İkisi de derisinin yandığını hissediyordu ama bunu birinin ağzından duyunca dehşetleri daha da artmaya başlamıştı. Melissa Umut'a baktı. Ellerini yumruk yapmış, kayışları geriyordu. Dudaklarına bir gülümseme yerleştirdi. Gözlerini yanında duran doktora yöneltti sonra.
"Hazır mı?"
"Evet efendim."
Melissa sedyelerin yanından çekildi.
"O zaman beklemenin bir anlamı yok."
Askerler ikisinin de yanına gelip kayışları çözdüler. Üzerlerindeki kıyafetleri yırtarak çıkardılar. Deniz'in gözleri yerdeki kıyafet parçalarına gitti. Daniel'ın annesinin kiyafetleriydi onlar.
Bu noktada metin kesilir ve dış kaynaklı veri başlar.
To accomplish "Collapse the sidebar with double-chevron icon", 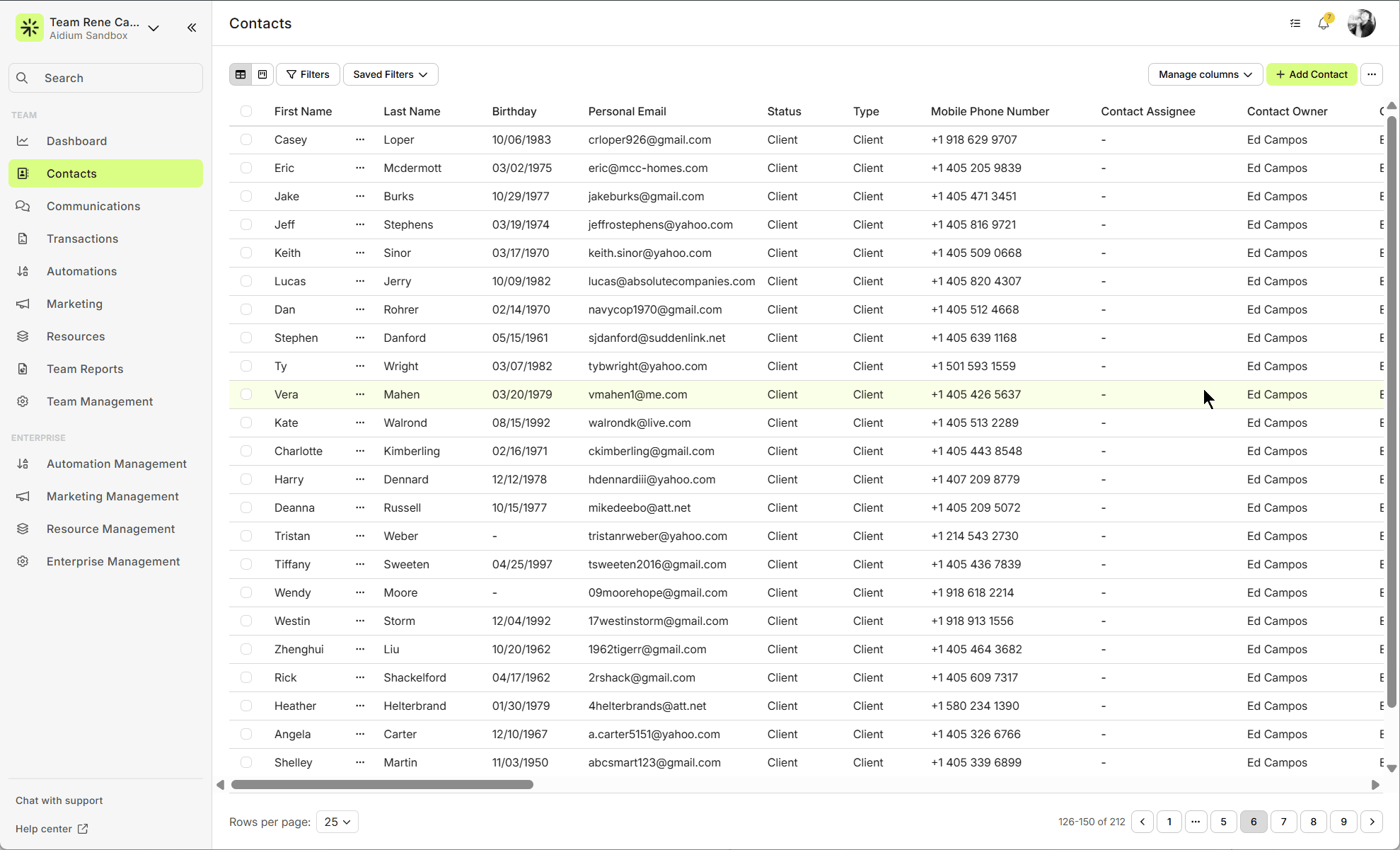I will pos(192,28).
Vücutlarındaki acı yüzünden deminki gibi direnç gösteremiyorlardı. İkisinin de derisi yumuşamıştı. Temas yüzünden acıyan kolları askerlerin sıkı parmakları yüzünden kopacakmış gibi hissettiriyordu.
Ağızlarına geçirilen maskelerden sonra ikisini de yerde sürükleyerek başka bir odaya götürdüler. Deniz ve Umut önüne geldikleri şeyleri görünce yapabildikleri kadar çırpınmaya ve bağırmaya çalıştılar ama maske yüzünden uğultudan başka bir şey duyulmuyordu.

Tam karşılarında onlar için hazırlanmış iki tane boş tüp duruyordu. Askerler tüplerin girişini açıp ikisini de ıçeri koydu. Deniz ve Umut var güçleri ile cam silindiri yumruklamaya başladılar. Ikisi de tutunabilecekleri bir yer aradılar ama bu silindirde tutanabilecekleri hiç bir yer yoktu. Deniz ayaklarının altında hissettiği mavi sıvıya baktı. Gözlerini Umut'a çevirip olduğu yerde çırpınmaya ve ağlamaya başladı. Umut'un eli ağzındaki maskeye gitti. Ne yaparsa yapsın çıkartamamıştı. Tekrar yumrukları cam silindiri vurdu. Eli kan revan içinde kalmıştı ama bu silindir titremiyordu bile. Melissa bütün soğukkanlılığı ile ikisini izliyordu. Gözlerini bir saniye bile ayırmıyordu.

Mavi sıvı ikisinin de baldırlarını geçtiği zaman Deniz ve Umut gözlerini kapattı. Artık yapabileceklerdi bir şey kalmamıştı. Sıvı boğazlarına ulaştı, oradan başlarını geçerek tüm silindiri doldurdu. Vücutları yavaşça havaya kalkarken maskeden aldıkları oksijenin azaldığını hissediyorlardı. İkisi de gözlerini birbirine çevirip avuçlarını birbirine çevirdiler ve cam yüzeyin üzerine koydular. Bilinçleri yavaş yavaş kapanırken gözlerini bir an olsun birbirlerinden ayırmamışlardı. Her zaman kaçtıkları şeyin içine düşmüşlerdi. En büyük korkularının esiri olmuşlardı. Ne zaman öleceklerdi, yoksa ölecekler miydi hiç bir fikirleri yoktu. Tek bildikleri yolun sonuna geldikleriydi.